- Your task: Select and reproduce each line of the listing below that bears the string "screenshot".

- Material shown:
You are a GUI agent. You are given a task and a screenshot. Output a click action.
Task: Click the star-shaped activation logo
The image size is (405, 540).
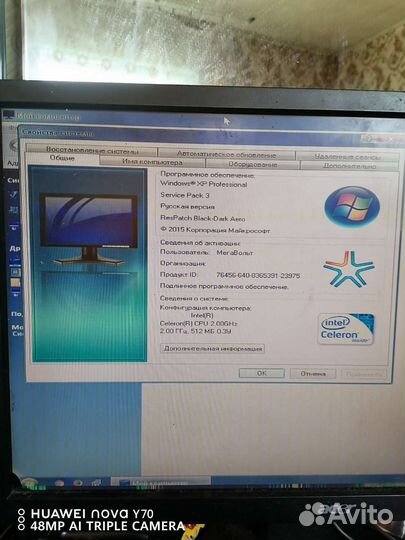[349, 269]
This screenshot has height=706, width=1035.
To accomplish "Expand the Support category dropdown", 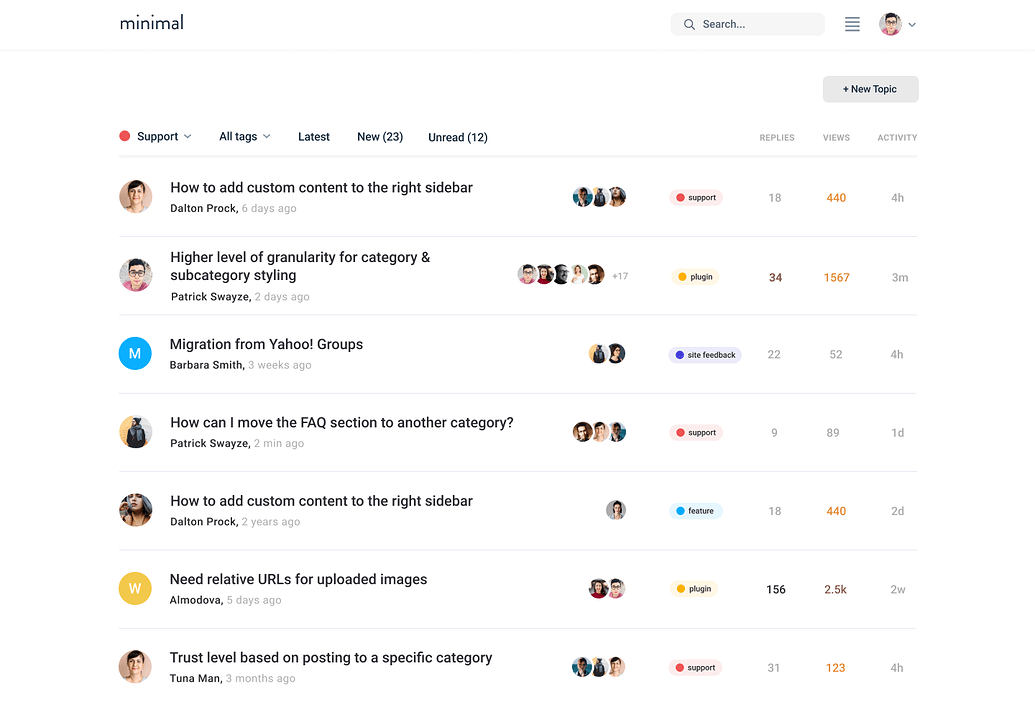I will point(156,137).
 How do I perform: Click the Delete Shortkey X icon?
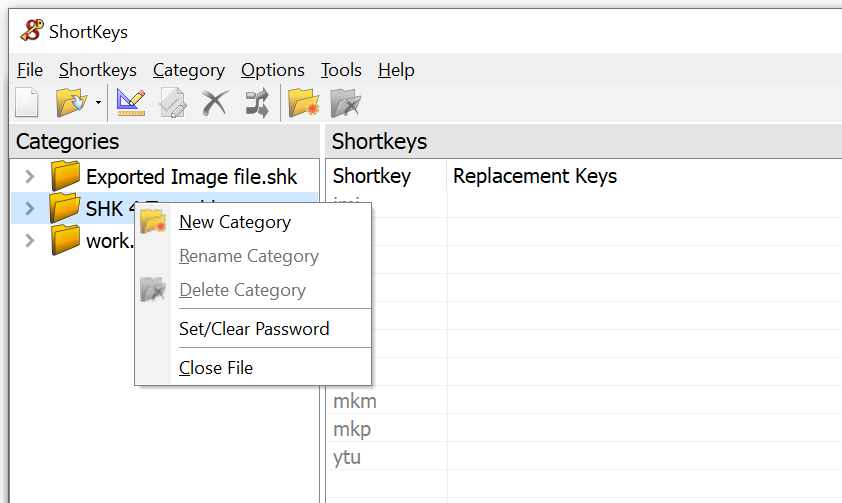pos(214,102)
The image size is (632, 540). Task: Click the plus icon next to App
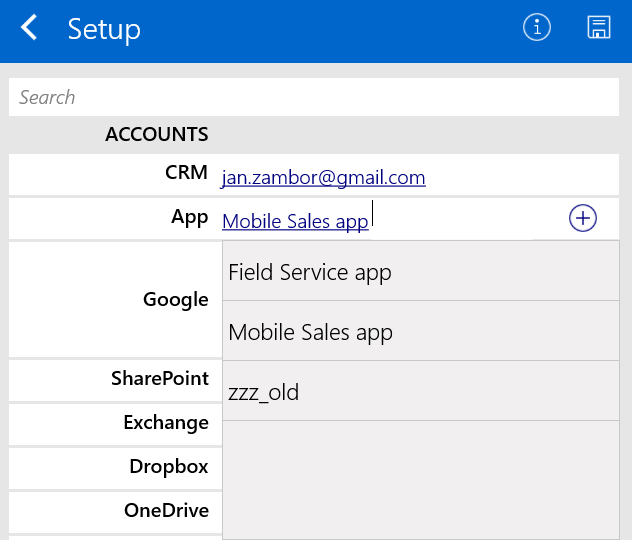[582, 218]
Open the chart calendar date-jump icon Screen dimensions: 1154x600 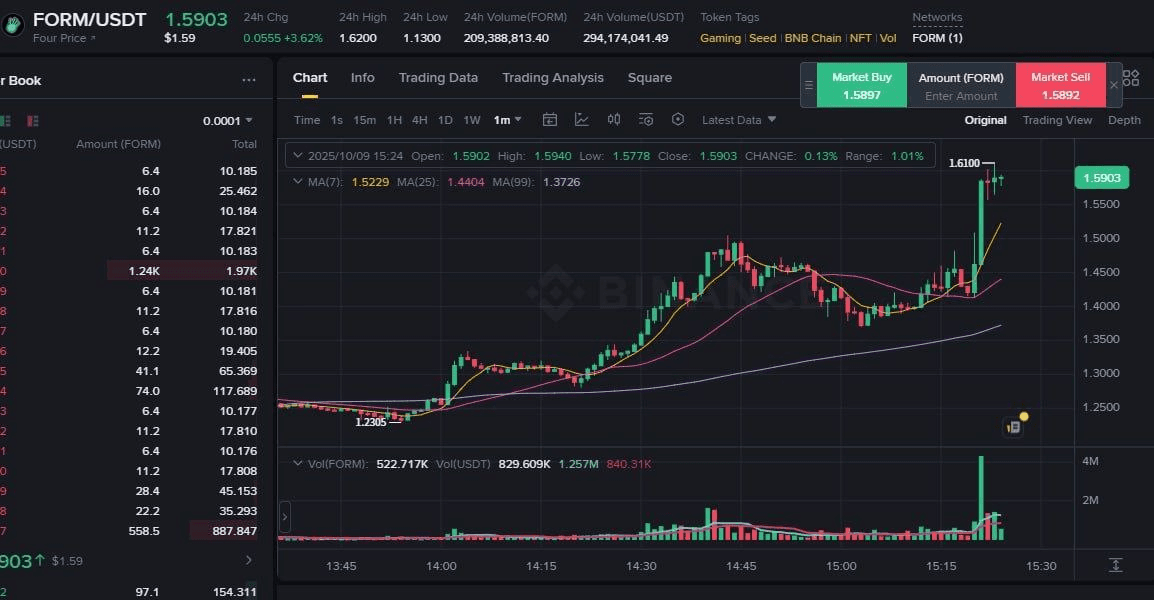(x=550, y=120)
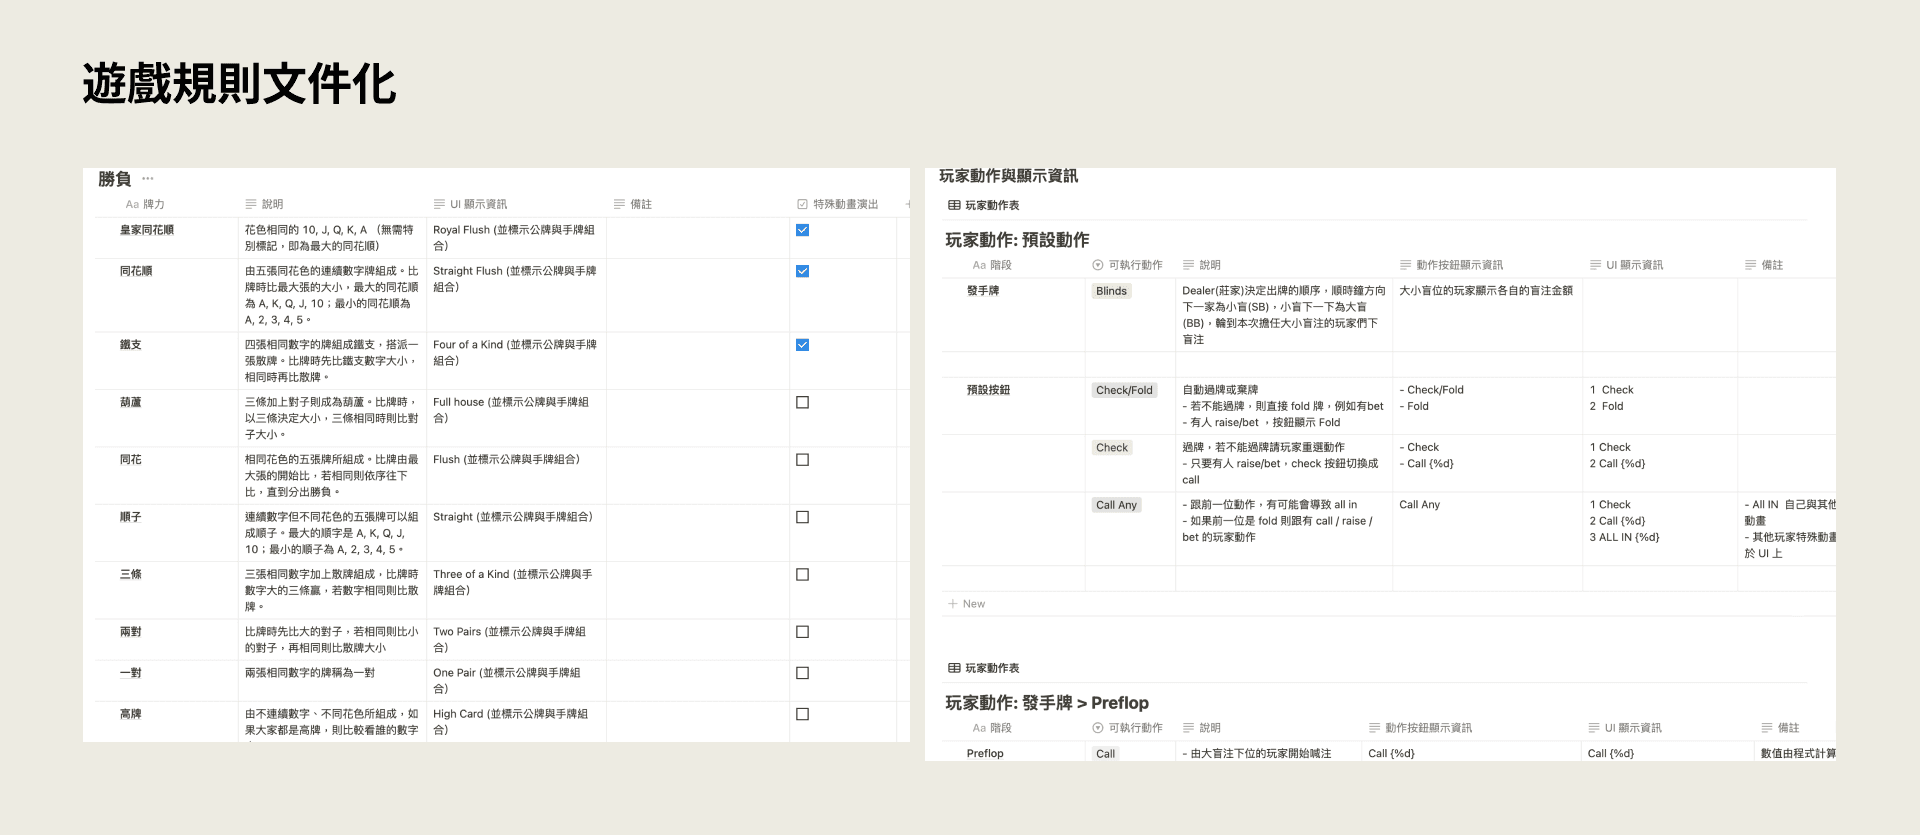Click the 備註 column header in the 勝負 table
1920x835 pixels.
point(633,204)
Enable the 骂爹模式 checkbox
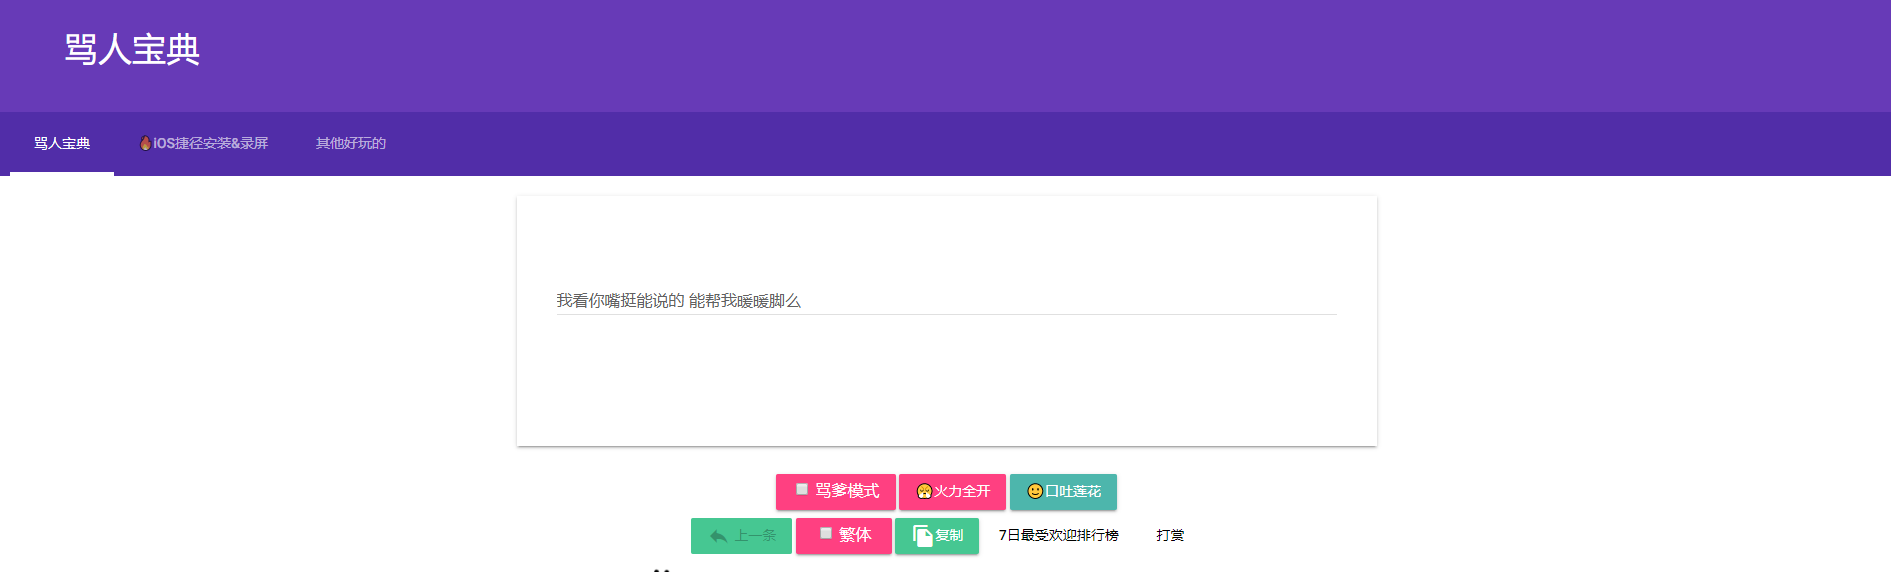 (x=802, y=490)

- Exercise result:
You are a GUI agent. You are given a task and a screenshot. Output a click action.
This screenshot has height=706, width=1035.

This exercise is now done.